01/05/2017

Jean 1.1 : sed perseverare…

 

Quand on lit sur le blog de David Vincent – blog que j’apprécie par ailleurs – le post intitulé « Le prologue de Jean, les Témoins de Jéhovah et la grammaire grecque », on se demande : mais y a-t-il un professeur de grec pour sauver les TJ ? et incidemment : les TJ ignorent-ils ce que tous savent du grec koinè ?

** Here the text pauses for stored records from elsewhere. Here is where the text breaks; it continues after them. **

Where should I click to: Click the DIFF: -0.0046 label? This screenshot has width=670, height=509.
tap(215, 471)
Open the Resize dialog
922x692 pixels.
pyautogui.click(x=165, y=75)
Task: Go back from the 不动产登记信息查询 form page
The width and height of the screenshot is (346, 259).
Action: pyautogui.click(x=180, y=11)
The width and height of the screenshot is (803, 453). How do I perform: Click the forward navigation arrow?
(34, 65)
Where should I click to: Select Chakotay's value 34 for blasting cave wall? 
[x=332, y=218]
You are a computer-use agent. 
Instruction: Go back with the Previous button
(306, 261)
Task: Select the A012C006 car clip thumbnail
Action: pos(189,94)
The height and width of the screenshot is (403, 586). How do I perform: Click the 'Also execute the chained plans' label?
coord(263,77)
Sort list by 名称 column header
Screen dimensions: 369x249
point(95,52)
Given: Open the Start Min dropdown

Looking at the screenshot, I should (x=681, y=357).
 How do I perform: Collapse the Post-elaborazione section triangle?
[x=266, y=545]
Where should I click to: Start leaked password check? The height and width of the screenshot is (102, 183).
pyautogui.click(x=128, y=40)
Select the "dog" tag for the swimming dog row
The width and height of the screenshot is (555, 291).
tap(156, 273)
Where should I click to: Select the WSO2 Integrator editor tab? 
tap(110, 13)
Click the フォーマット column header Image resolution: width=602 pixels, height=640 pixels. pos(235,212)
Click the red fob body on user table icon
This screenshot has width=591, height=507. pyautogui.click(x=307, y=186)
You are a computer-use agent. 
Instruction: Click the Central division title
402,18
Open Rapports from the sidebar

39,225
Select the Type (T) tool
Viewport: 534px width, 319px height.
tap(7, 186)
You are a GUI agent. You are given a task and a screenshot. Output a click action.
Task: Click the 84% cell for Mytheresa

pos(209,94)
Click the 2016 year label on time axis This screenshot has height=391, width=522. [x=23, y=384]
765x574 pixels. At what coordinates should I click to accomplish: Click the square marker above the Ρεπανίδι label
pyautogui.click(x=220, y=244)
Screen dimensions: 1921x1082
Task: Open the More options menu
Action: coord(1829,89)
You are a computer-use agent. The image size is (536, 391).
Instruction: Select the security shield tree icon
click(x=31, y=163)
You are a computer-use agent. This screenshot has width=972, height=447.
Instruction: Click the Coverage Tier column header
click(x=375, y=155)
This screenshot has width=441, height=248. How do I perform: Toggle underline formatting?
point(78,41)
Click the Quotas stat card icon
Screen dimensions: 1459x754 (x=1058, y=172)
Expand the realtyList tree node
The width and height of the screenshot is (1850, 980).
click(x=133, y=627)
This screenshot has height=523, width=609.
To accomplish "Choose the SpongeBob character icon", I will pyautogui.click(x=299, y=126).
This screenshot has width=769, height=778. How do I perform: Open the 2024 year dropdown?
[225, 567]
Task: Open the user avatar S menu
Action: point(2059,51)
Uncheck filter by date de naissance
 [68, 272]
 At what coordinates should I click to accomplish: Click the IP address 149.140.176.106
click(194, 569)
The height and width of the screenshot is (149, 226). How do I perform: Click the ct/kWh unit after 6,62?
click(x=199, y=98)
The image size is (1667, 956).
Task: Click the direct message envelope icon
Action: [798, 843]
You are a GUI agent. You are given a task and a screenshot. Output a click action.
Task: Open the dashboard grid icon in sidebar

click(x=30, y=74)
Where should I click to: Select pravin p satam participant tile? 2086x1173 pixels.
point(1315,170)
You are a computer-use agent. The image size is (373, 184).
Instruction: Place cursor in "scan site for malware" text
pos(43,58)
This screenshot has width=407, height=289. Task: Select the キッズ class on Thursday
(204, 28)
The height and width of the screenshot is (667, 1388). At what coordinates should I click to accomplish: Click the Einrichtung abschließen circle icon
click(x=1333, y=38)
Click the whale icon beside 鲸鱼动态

Jean 1.1 encore. Dans un monde de plus en plus violent, cruel, immoral, matérialiste et athée, la querelle doctrinale est toujours de mise. Il est vrai, on ne perçoit pas son enjeu quand on rencontre les gens, et que l’on partage sa foi : les préoccupations, même spirituelles, sont pragmatiques et souvent très lointaines du dogme. La divinité du Christ cependant focalise souvent l’attention, pour la simple et bonne raison que les crédos successifs en ont fait en quelque sorte une condition sina qua non d’appartenance au christianisme. Les TJ qui rejettent le dogme trinitaire (mais pas la divinité du Christ) se voient donc refuser la qualité de chrétiens, et sont taxés de judéo-chrétiens quelques fois, de déviants ou marginaux d’autres fois, ou, quand l’imagination manque, de « mouvement » ceci ou cela (millénariste, apocalyptique, sectaire, extrémiste, ou… enfin, cela dépend de la direction du vent).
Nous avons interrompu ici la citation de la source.